By Sarah Tatistcheff, UW Law, JD Class of 2016

 From Curiosity to Transformation

This summer I had the opportunity and privilege to be a Rule 9 intern at the Snohomish County Public Defender Association. When I accepted the position I was excited at the prospect of learning about public defense. I enjoyed studying criminal law and thought I had a knack for the defense side. I wanted to try public defense but I also thought that prosecution was also a career possibility. Little did I know that by the end of my summer I would not be able to imagine myself doing anything but public defense for the rest of my career.

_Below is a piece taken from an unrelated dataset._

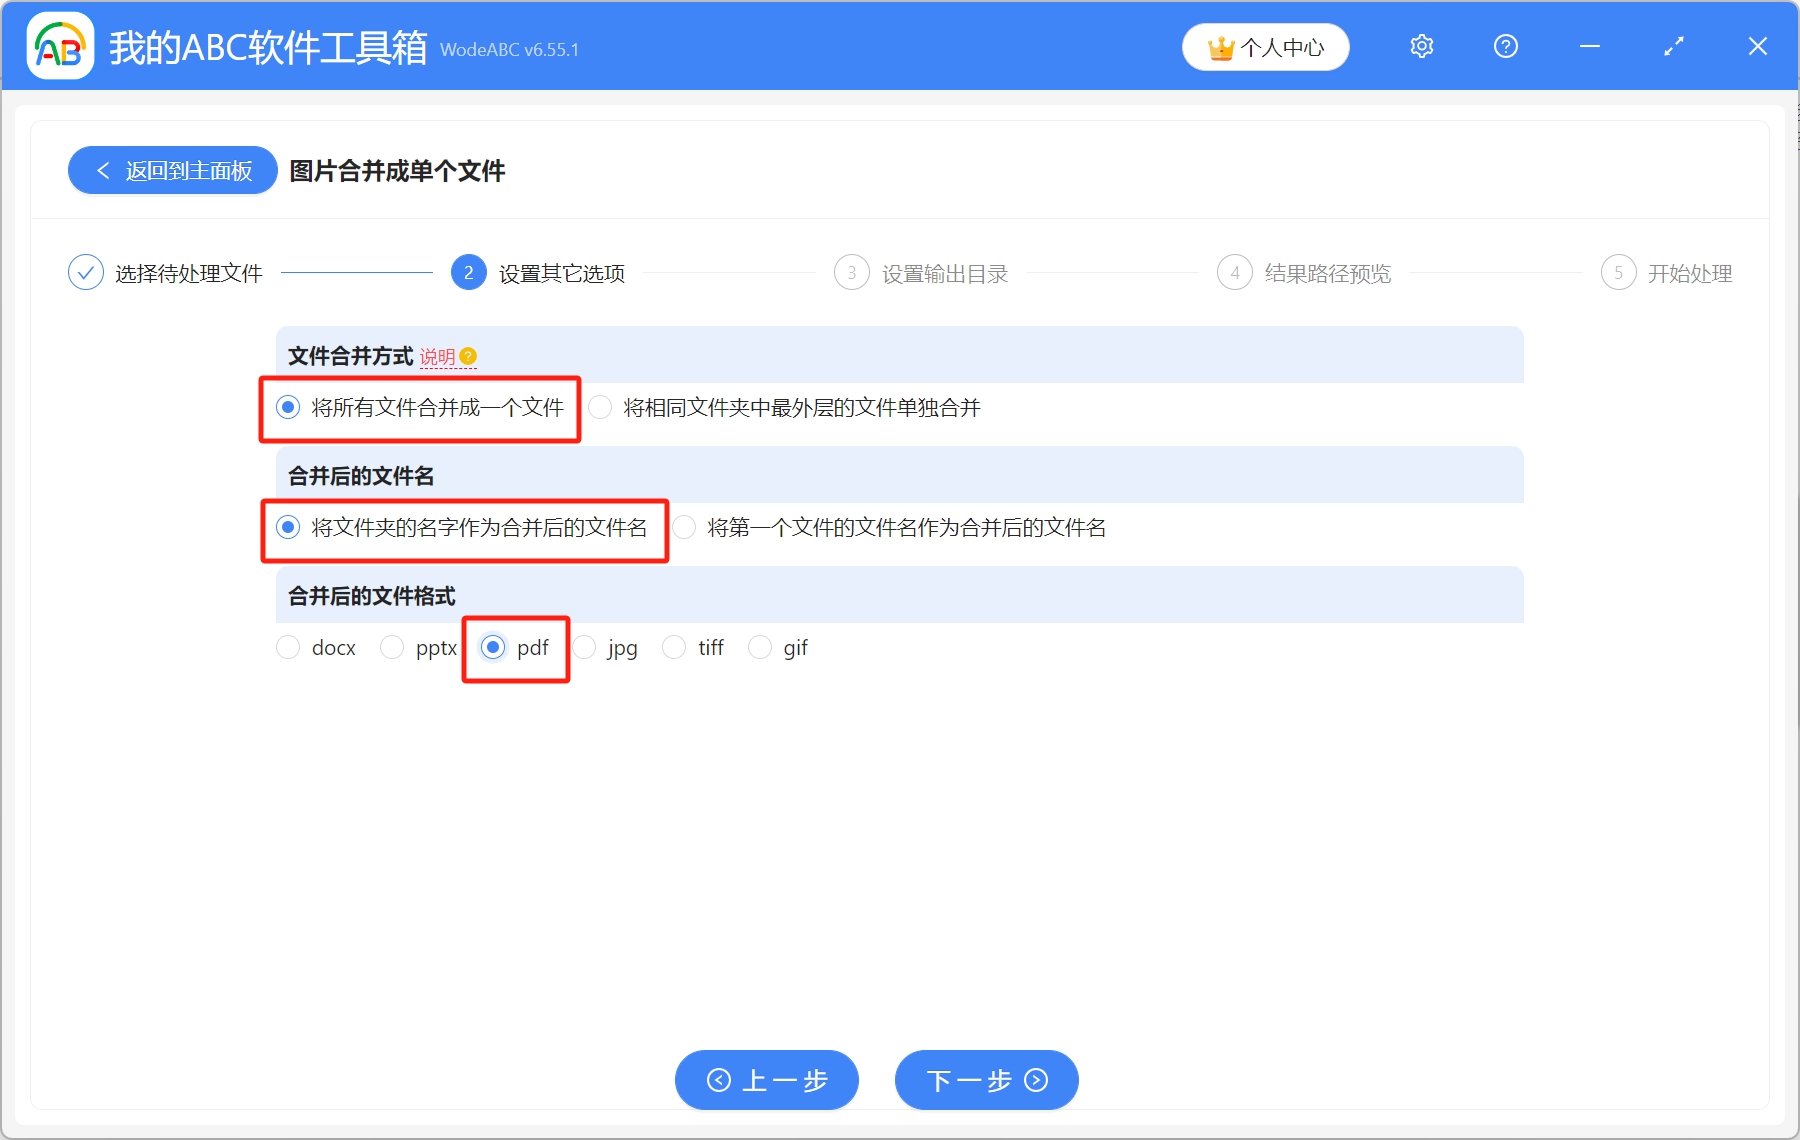Click the crown icon on 个人中心
The width and height of the screenshot is (1800, 1140).
[1219, 46]
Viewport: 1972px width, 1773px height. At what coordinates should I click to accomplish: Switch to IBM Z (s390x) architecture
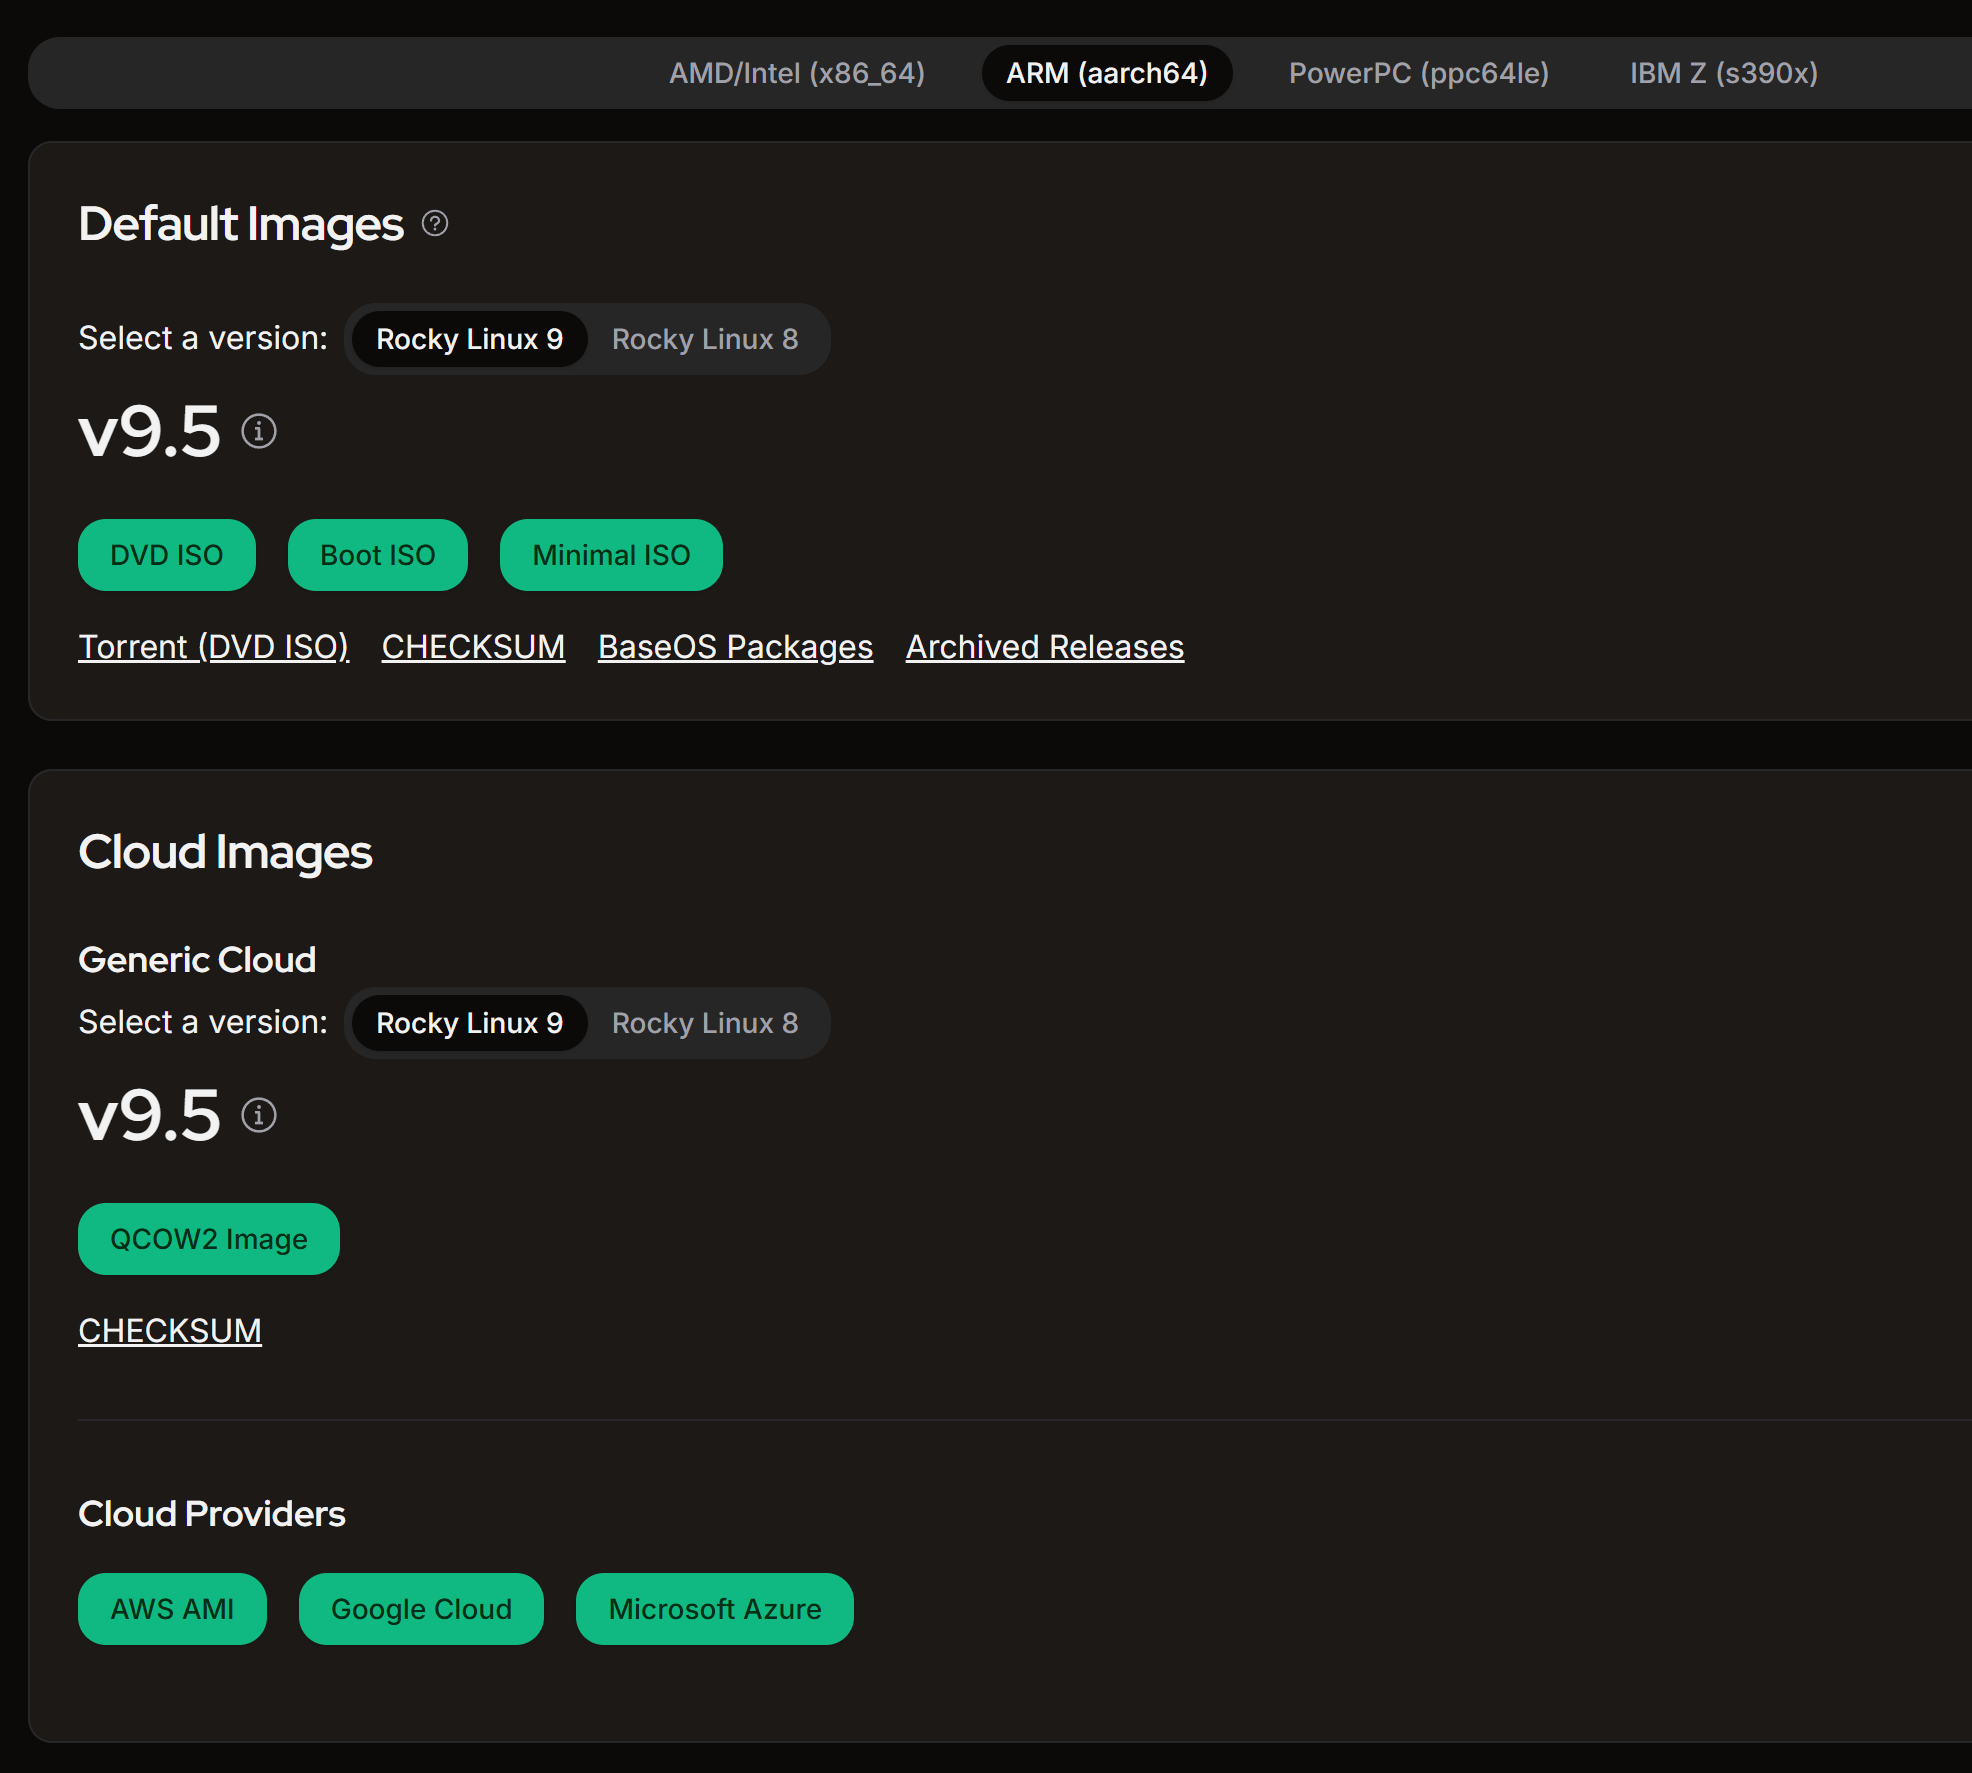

 3044867827_6e619a0f80My first week started out like an average first week at any job. We did basic training and a few court appearances and was paired with my supervisor. My supervisor was Braden Pence who was in the Evergreen District Court working solely on the City of Snohomish cases. Braden ended up being a great mentor who taught me valuable skills as a trial attorney. He helped me appreciate and realize what being a public defender truly means. His method of teaching was throwing me into the mix and giving me hands on experience straight from the beginning.

 The first case he threw me in on was a complicated animal cruelty case in where a single mother had her three horses taken from her. The oldest of the three who she owned since she was a child was euthanized by the City before she had a chance to say goodbye. After examining the case and evidence, it was obvious that the City was being overzealous in prosecuting this woman for something that was clearly not animal abuse. This was going to end up being a complicated case with expert and characters witnesses, doctors, and an animal control officer. Luckily, before we went to trial, we won the case because the search and seizure of the property and horses was illegal. Braden and I went with our client to retrieve the horses. The look on her face and her appreciation is something I will never forget.

 Seeking Justice for Average People

Throughout my summer, I had many different experiences like this, working with average people from all backgrounds who just needed to feel heard and get justice from a system that had wronged them so many times before. In all, I was able to participate in five trials, three of which I tried by myself, two which resulted in a not guilty verdict. From the first trial, I was instantly hooked on the high of presenting a case and questioning witnesses in front of the jury. It was exciting to stand up and object or to have the prosecutor’s objections fall flat.

 My last trial was by far the most exciting and rewarding. I worked with a different attorney on a case out in the South Division in Lynnwood which was a Domestic Violence Assault. Our client was clearly innocent and the girlfriend was being vindictive and creating a web of ridiculous stories. The trial was long and tedious with the prosecutor giving this case all that he had since this was his last trial before he left the County. The day after our trial the jury came back with a not guilty verdict. That verdict meant everything for our client who was relying on it for a job promotion. It felt like justice was done.

Overall, after my experiences this summer secured my belief that public defense is vital to maintain the system. The most important lesson I learned this summer is that everyone has a story that needs to be heard. Their lives depend on these charges and it is our job to get the best result for them. After this summer, I cannot imagine myself doing any other career.